◆ Source passage ◆
Wednesday, May 18, 2016


I flew to Vienna to jibber and jabber with Erwin on his rising ventures, and all around body of work for the future AÏE VII "The Frisky & Witty Issue." The artist Erwin Wurm is notorious for his One Minute Sculptures, his Fat Cars among other iconic pieces he created.
The artist Erwin Wurm who stood for One Minute ;) 

 What I uncovered in the process was as "Frisky & Witty" as it gets. Vienna offered the quintessence of mental stimulus. I reached at first, the classic landmark - The Leopold Museum where the magnificence of Egon Schiele lies. The architecture of the Museum is as transcendent as its substance. 

Barring what I examined at 
the Museum of Modern Art / MUMOK on route to further my investigation on the Secession and the Viennese scene,was surprisingly obscene.
 However and most essentially the Body - Psyche & Taboo  exhibition notified me of the immense greatness of Vienna's artistic characters, movements, and participants. 

  Body - Psyche & Taboo 
is a substantial and gripping exhibition on Vienna Actionists. Vienna Actionism often summed-up as a "short and violent art movement of the XXth century," is an action based art form, which began in the 1960s.

Günter Brus - Flyer for the Aktion Stress Test 1960

The Actionists sprung during the rigid minded post-war era, and the culture of repression fostered theses factions.Through "Aktions" and performances of Hermann Nitsch, Günter Brus, Otto Muehl and Rudolf Schwarzkogler the body is directly deployed as a medium, and becomes a surface of projection.

  "Leda and the Swan"  Otto Meuhl's performance.

Sigmund Freud's legacy is adjacent as the psychologizing tendency remains, only its tailored towards the anatomy. With Egon Schiele in 1910, where and when, the body is presented in direct tension. Later the Actionists drifted towards physiological-psychological experiences.

◆ Exercise instructions ◆
1. Translate this sentence from the Vienna post into Spanish: "The architecture of the Museum is as transcendent as its substance."
2. Reproduce the stretch of the Vienna post from "The Actionists sprung" through "Otto Meuhl's performance.".

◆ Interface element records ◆
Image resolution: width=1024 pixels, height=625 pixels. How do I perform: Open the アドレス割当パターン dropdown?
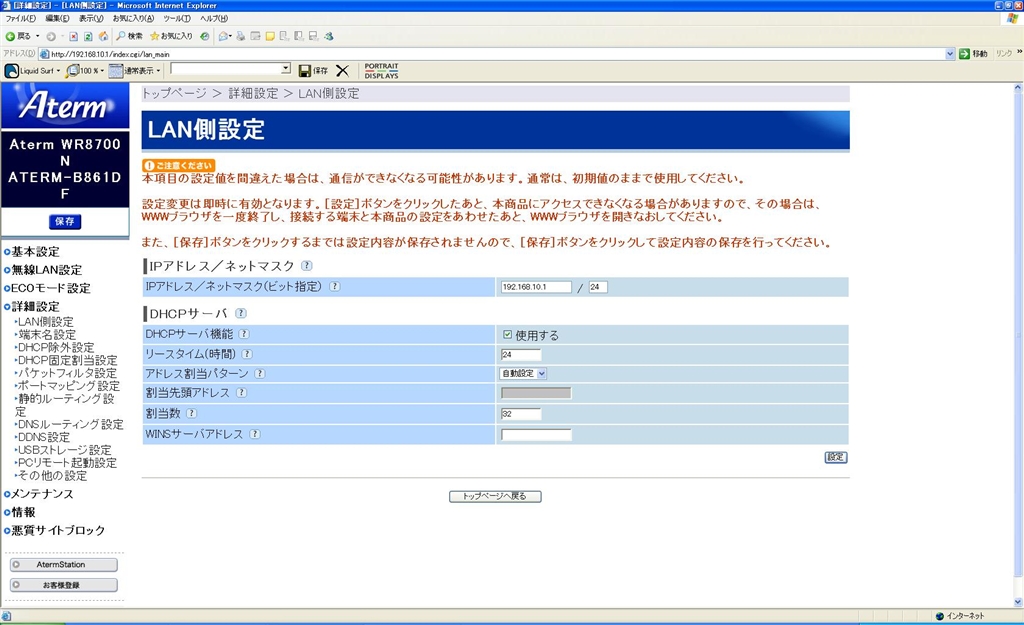coord(523,373)
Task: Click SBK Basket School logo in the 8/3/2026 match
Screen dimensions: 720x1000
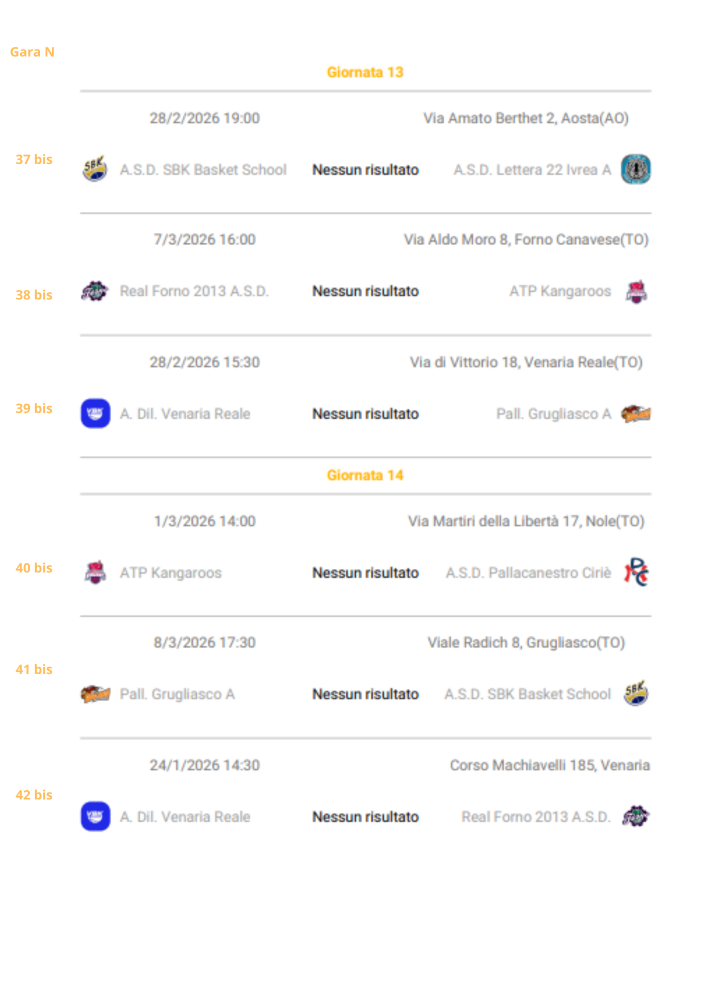Action: (636, 694)
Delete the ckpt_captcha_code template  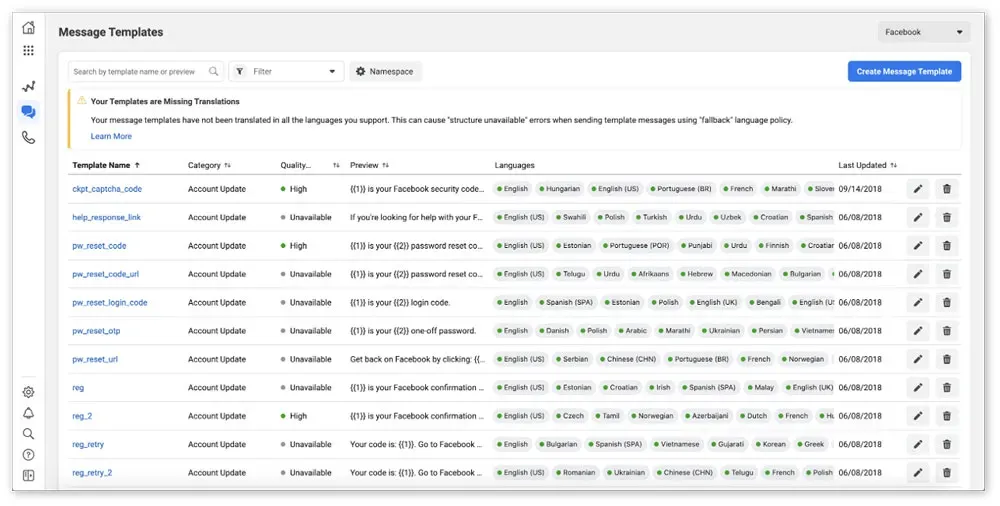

◆ Completed exercise ◆
1. La arquitectura del museo es tan trascendente como su sustancia.

2.
The Actionists sprung during the rigid minded post-war era, and the culture of repression fostered theses factions.Through "Aktions" and performances of Hermann Nitsch, Günter Brus, Otto Muehl and Rudolf Schwarzkogler the body is directly deployed as a medium, and becomes a surface of projection.

  "Leda and the Swan"  Otto Meuhl's performance.